WHAT TO WORK ON
Although the listing below holds pictures, reproduce only its lines from the one containing "The image size" through the last, exactly and without them.
● ● ● ●
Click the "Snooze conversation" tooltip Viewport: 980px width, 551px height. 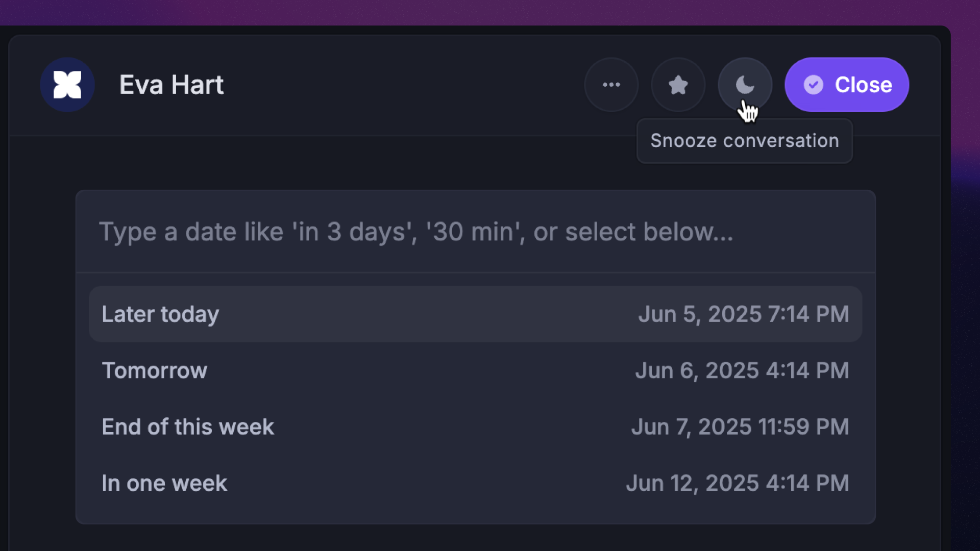click(x=744, y=141)
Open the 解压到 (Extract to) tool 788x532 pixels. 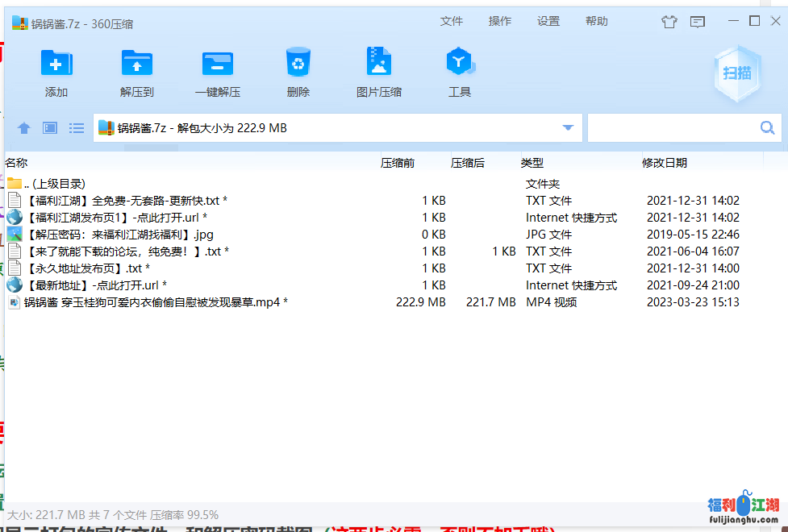coord(136,71)
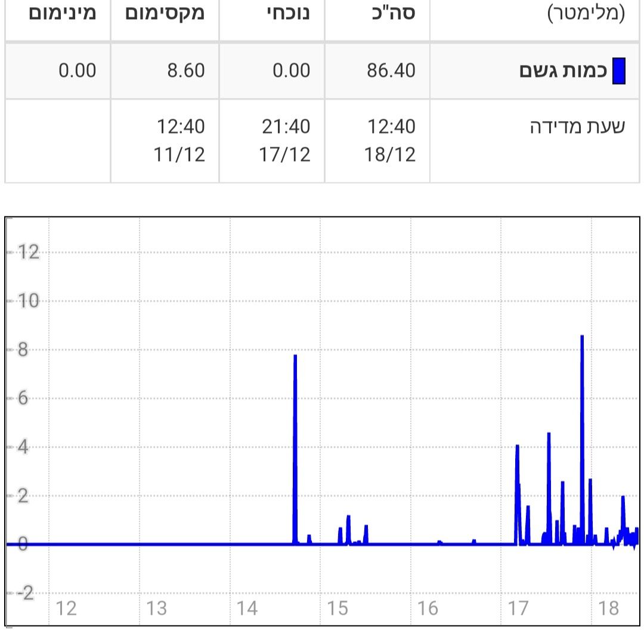Click the סה"כ column header

tap(392, 13)
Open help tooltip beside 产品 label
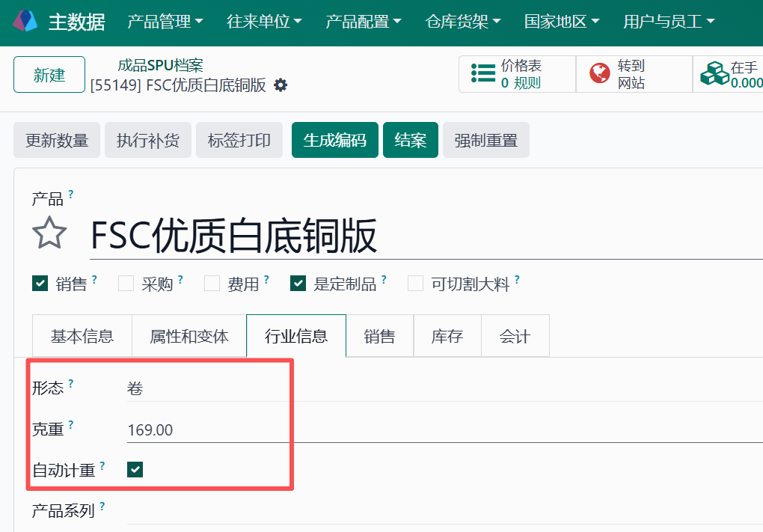Viewport: 763px width, 532px height. 71,192
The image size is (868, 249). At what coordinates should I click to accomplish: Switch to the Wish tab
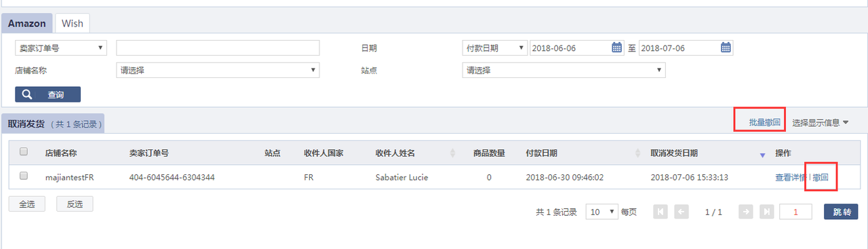73,23
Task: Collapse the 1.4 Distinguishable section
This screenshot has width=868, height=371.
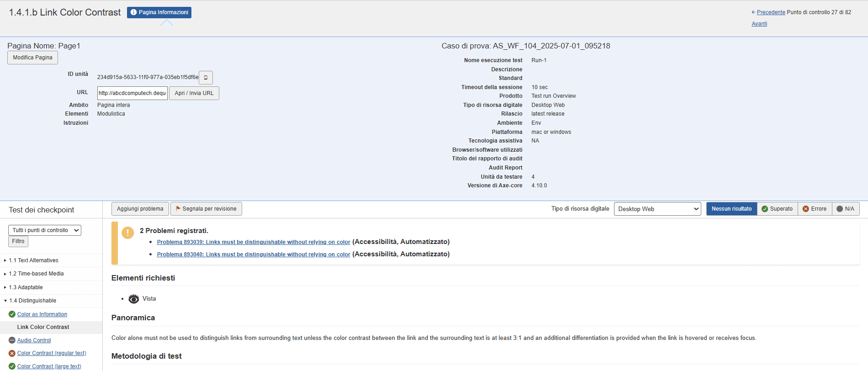Action: click(x=33, y=301)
● ● ● ●
YOUR RESPONSE
The image size is (868, 249). At what coordinates should I click to accomplish: Switch to the Wish tab
73,23
Task: Collapse the 1.4 Distinguishable section
This screenshot has width=868, height=371.
Action: click(x=33, y=301)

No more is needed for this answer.